> _WORK TO COMPLETE_
1 – In the lesson on object-oriented programming with Pokémon, which three methods does the Pokemon base class have?
2 – Duplicate the part of the lesson on object-oriented programming with Pokémon starting at "Pokémon Subclasses" and ending at "the attack method.".
3 – Pick up the lesson on object-oriented programming with Pokémon after its last sentence, and write what comes next.

> _TEXT PROVIDED_
——————

Part 3: Object-Oriented Programming with Animals & Pokemon

Code Snippet

class Animal {
  constructor(name) {
    this.name = name;
  }
  makeSound() {
    return 'Some generic sound';
  }
}

class Dog extends Animal {
  makeSound() {
    return 'Woof!';
  }
}

class Cat extends Animal {
  makeSound() {
    return 'Meow!';
  }
}

class Bird extends Animal {
  makeSound() {
    return 'Tweet!';
  }
}

Pokémon Lab Precursor

Introduction

This advanced version of the Pokémon Lab dives into constructors, multiple methods, and the concept of prototypical inheritance in JavaScript. By the end, you should have a well-rounded understanding of these critical OOP components.

Constructors and Methods

Base Pokémon Class

We start with a Pokemon base class that has a constructor and three methods: attack, defend, and speak.

class Pokemon {
  constructor(name, type) {
    this.name = name;
    this.type = type;
    this.health = 100;
  }

  attack() {
    return `${this.name} used a generic attack!`;
  }

  defend() {
    this.health -= 10;
    return `${this.name} now has ${this.health} health left.`;
  }

  speak() {
    return `${this.name} says hello!`;
  }
}

Pokémon Subclasses

Now, we create subclasses for different Pokémon types: Water, Fire, and Grass. Each subclass has its own constructor and overrides the attack method.

——————

> _RECORD SET_
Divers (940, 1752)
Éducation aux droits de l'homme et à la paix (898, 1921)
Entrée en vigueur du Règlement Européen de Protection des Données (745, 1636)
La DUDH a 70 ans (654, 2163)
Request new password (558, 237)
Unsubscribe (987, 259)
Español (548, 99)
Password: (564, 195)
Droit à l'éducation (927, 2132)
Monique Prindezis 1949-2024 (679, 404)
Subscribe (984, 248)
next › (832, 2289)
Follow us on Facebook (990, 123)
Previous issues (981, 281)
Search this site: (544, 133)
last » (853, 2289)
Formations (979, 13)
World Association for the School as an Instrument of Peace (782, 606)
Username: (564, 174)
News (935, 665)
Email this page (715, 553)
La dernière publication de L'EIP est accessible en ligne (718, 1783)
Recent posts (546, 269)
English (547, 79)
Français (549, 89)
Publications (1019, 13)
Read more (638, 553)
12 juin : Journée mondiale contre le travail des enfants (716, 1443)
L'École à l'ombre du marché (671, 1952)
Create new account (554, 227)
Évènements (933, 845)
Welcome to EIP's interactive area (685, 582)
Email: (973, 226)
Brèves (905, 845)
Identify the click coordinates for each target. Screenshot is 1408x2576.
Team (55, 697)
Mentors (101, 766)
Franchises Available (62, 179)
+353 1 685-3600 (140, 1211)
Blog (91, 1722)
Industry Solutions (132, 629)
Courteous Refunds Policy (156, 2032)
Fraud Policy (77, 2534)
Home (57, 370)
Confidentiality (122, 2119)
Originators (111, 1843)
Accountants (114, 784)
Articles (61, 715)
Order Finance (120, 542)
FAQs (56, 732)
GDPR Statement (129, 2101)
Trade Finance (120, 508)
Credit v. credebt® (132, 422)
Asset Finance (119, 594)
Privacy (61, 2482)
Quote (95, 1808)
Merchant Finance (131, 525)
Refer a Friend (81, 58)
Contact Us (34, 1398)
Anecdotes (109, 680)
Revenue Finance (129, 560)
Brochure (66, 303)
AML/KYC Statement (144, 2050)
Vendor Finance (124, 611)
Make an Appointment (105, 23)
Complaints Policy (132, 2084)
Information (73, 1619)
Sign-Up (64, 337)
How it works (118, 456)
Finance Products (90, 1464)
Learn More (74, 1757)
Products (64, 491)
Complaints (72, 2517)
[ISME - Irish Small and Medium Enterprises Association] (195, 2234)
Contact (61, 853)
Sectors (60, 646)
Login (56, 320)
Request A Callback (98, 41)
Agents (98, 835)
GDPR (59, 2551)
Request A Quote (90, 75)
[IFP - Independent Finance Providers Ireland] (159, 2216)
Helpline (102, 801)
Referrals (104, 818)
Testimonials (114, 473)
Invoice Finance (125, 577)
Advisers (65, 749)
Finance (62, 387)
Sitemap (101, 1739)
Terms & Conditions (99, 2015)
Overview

——————

> _RESPONSES PER TASK_
1 – The Pokemon base class has attack, defend, and speak.

2 –
Pokémon Subclasses

Now, we create subclasses for different Pokémon types: Water, Fire, and Grass. Each subclass has its own constructor and overrides the attack method.

3 –
class WaterPokemon extends Pokemon {
  constructor(name) {
    super(name, 'Water');
  }

  attack() {
    return `${this.name} used Water Gun!`;
  }
}

class FirePokemon extends Pokemon {
  constructor(name) {
    super(name, 'Fire');
  }

  attack() {
    return `${this.name} used Ember!`;
  }
}

class GrassPokemon extends Pokemon {
  constructor(name) {
    super(name, 'Grass');
  }

  attack() {
    return `${this.name} used Vine Whip!`;
  }
}

Protypical Inheritance

In JavaScript, inheritance works through prototypes. When we use extends to create a subclass, JavaScript sets up a prototype chain. The subclass prototype points to the base class prototype, allowing the subclass to inherit properties and methods from the base class.

For instance, a WaterPokemon object will have access to both its own methods and those defined in the Pokemon class. This is because WaterPokemon.prototype.__proto__ will point to Pokemon.prototype.

Example

Let's create some instances and call their methods:

const squirtle = new WaterPokemon('Squirtle');
const charmander = new FirePokemon('Charmander');

console.log(squirtle.attack());  // Output: "Squirtle used Water Gun!"
console.log(charmander.defend());  // Output: "Charmander now has 90 health left."
console.log(charmander.speak()); // Output: "Charmander says hello!"

Here, squirtle and charmander are instances of WaterPokemon and FirePokemon, respectively. They inherit properties and methods from the base Pokemon class due to prototypical inheritance, and can also use methods that are overridden in their own subclasses.

Key Takeaways

  1. Inheritance: Dog, Cat, and Bird are subclasses of Animal.
  2. Polymorphism: Each subclass overrides the makeSound method.
  3. Constructors initialize the properties of an object.
  4. Subclasses can override base class methods.
  5. Prototypical inheritance allows objects to inherit properties and methods from their prototype chain.
  6. Methods can perform actions and update an object's internal state.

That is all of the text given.